- _Exercise_:
Pick out each line below that contains the word "placeholder", matching case exactly, and copy those lines.

[Records for locating displayed items]
============
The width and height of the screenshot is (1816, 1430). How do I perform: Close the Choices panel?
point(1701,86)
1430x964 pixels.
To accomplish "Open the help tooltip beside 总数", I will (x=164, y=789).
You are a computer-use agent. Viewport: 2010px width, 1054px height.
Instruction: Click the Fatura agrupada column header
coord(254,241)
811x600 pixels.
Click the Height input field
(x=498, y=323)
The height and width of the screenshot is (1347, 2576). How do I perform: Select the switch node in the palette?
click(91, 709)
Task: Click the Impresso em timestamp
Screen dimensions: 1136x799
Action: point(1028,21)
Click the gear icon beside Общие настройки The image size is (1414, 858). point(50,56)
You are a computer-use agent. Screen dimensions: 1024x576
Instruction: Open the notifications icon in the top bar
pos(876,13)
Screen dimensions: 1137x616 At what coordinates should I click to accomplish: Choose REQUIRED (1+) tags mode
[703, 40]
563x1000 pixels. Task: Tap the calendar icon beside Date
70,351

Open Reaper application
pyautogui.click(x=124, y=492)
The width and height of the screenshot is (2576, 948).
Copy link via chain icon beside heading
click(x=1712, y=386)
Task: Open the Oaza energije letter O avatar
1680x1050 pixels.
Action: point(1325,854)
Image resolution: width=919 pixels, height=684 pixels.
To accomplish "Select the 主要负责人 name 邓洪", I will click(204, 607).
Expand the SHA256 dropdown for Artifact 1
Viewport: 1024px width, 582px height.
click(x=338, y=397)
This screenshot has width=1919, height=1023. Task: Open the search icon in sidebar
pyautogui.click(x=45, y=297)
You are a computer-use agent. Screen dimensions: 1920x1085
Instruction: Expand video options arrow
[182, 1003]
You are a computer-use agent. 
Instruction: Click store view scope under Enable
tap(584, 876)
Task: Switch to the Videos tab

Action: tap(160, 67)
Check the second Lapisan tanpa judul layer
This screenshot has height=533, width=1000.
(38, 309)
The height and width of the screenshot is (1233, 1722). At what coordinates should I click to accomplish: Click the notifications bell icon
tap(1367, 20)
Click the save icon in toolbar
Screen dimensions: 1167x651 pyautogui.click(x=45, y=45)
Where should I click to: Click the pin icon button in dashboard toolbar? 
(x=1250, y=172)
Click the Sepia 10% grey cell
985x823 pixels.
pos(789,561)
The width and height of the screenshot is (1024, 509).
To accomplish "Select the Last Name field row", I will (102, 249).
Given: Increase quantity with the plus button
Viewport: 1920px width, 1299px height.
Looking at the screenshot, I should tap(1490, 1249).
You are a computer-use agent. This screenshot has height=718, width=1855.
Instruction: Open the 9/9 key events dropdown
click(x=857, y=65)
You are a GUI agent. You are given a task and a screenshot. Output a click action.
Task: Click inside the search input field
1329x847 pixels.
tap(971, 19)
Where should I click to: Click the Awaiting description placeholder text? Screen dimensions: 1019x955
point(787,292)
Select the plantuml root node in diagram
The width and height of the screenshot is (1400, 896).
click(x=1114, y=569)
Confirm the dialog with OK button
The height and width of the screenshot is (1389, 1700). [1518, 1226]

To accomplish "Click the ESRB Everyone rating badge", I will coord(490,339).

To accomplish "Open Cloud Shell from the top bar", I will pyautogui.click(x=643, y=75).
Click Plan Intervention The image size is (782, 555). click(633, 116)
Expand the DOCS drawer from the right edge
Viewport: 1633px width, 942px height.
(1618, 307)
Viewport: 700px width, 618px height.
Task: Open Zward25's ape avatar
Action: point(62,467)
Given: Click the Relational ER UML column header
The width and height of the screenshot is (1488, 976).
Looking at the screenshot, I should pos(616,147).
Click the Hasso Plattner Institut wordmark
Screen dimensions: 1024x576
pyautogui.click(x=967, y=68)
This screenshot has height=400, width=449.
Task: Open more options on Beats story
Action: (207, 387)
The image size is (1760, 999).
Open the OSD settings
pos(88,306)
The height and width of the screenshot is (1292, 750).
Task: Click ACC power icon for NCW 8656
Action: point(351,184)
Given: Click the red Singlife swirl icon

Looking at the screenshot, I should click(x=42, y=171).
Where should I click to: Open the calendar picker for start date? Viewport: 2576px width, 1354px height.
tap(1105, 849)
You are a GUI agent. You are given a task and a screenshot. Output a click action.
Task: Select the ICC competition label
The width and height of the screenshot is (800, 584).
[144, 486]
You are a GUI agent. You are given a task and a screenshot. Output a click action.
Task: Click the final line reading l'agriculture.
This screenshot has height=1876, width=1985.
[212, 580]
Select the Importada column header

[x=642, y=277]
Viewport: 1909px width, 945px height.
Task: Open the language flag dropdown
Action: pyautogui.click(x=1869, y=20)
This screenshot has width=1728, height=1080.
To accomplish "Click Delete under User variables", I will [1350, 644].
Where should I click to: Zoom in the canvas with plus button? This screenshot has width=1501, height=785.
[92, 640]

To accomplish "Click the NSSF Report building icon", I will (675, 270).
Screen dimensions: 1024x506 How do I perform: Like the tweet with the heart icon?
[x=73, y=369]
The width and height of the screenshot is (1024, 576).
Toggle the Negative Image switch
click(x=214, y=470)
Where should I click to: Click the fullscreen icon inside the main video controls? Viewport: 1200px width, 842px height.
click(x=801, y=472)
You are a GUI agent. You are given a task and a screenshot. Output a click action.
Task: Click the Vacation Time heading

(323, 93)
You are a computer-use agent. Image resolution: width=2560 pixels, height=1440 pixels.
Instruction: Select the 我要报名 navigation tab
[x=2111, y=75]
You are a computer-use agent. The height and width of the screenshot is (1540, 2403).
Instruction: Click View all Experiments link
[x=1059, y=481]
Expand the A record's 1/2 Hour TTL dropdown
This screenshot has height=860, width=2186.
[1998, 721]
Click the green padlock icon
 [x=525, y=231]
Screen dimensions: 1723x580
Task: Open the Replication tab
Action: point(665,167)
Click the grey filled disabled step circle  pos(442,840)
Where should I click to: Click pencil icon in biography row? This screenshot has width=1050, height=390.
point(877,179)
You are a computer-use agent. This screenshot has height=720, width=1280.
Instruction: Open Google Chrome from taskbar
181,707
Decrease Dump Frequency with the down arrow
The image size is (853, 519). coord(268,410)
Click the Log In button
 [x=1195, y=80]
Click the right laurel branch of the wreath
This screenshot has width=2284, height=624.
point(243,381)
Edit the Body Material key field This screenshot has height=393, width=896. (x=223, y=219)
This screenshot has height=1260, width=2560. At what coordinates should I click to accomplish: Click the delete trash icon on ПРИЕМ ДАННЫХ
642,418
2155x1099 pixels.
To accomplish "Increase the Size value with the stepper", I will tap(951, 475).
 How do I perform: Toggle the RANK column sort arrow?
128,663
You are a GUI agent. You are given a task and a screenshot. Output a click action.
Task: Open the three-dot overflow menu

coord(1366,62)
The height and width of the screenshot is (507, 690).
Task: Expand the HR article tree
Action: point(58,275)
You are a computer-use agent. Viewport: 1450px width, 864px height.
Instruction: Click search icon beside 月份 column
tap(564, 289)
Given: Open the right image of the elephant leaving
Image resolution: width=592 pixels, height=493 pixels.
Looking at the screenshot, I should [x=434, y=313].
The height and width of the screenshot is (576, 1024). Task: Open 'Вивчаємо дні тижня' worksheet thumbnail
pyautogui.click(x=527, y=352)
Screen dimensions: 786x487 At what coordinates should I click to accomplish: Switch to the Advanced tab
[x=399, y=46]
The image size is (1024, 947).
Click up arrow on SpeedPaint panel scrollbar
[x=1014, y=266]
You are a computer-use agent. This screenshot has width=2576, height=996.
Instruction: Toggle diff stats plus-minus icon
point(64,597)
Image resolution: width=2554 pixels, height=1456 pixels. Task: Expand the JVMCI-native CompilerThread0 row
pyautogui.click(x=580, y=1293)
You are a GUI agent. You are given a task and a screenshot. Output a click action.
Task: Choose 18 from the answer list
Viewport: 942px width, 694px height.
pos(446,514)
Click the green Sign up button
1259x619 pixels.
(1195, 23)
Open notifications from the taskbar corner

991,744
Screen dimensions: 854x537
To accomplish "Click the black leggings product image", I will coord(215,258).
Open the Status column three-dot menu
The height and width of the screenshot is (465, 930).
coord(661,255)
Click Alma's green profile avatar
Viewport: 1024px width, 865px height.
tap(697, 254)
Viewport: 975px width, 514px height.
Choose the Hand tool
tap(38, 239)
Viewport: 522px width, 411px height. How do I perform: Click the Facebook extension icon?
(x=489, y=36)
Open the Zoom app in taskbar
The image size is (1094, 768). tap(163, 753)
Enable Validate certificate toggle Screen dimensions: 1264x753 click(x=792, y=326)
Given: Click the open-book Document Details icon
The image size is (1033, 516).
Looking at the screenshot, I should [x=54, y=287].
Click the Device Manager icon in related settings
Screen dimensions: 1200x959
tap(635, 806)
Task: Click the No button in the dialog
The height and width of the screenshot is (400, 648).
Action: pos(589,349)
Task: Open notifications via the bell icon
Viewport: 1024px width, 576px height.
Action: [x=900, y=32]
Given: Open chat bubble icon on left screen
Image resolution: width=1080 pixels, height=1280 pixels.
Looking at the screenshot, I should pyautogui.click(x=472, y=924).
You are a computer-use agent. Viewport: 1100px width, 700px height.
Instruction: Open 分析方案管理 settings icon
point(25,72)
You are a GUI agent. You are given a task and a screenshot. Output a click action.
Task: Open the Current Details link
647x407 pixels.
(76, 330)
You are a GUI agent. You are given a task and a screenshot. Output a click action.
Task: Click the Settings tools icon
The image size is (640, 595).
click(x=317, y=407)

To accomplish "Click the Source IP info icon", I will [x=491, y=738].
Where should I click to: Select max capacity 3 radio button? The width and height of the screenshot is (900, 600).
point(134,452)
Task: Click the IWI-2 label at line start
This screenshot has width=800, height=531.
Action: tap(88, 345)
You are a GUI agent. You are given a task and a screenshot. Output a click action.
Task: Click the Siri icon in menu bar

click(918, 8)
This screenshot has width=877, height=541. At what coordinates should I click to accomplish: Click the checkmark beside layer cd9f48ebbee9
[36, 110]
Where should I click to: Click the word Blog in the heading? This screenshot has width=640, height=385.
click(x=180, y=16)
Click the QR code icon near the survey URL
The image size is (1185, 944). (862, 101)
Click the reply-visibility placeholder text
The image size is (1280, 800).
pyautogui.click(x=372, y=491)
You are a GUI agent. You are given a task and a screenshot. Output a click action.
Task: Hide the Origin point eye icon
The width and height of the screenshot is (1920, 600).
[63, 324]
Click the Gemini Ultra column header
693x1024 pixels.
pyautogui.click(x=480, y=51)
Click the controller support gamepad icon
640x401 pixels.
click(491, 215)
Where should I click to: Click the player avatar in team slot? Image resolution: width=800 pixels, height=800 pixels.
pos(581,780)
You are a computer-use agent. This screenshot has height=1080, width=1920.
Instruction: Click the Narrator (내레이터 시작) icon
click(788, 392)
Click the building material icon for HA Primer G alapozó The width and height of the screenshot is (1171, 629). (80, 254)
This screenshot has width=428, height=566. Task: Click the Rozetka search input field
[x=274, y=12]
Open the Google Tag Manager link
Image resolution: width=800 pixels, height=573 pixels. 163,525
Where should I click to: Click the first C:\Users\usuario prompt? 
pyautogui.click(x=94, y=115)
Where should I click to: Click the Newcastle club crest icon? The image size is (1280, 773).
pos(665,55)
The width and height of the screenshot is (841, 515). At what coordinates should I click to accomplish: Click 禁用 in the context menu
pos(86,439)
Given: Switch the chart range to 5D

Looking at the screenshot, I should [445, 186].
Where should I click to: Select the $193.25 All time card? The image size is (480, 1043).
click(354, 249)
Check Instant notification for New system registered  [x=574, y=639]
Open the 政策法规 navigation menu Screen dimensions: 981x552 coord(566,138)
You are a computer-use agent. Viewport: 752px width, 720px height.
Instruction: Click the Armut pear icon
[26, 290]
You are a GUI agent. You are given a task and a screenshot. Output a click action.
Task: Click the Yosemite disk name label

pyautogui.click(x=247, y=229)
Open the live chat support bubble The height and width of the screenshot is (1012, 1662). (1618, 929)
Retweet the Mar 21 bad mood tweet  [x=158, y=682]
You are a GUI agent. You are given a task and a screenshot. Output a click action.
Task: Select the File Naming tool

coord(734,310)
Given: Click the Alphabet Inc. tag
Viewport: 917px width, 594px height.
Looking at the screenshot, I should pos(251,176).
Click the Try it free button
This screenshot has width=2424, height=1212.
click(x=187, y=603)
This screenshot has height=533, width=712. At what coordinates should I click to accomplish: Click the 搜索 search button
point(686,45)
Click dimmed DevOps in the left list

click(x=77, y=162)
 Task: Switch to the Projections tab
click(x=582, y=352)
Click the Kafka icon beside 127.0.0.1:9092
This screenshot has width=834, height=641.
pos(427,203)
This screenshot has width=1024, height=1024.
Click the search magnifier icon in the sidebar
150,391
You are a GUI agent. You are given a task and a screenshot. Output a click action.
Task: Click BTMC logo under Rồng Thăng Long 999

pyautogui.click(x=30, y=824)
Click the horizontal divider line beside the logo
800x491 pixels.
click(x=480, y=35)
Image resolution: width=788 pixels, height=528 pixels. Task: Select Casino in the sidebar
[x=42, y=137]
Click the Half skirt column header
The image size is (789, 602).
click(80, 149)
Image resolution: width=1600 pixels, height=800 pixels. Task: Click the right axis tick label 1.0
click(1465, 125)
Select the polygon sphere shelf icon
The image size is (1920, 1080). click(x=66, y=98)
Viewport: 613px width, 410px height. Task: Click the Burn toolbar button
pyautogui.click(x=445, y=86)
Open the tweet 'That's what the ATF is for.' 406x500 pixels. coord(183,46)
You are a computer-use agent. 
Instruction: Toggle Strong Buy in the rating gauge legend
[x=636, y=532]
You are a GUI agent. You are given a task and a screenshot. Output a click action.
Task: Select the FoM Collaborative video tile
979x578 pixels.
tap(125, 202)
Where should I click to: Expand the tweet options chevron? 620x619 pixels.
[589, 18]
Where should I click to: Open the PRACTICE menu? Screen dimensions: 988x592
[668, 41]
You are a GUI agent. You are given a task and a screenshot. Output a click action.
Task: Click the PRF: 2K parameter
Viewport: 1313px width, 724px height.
============
- _Finished task_:
Where should I click to: Click the Awaiting description placeholder text? Screen dimensions: 1019x955
Click the reply-visibility placeholder text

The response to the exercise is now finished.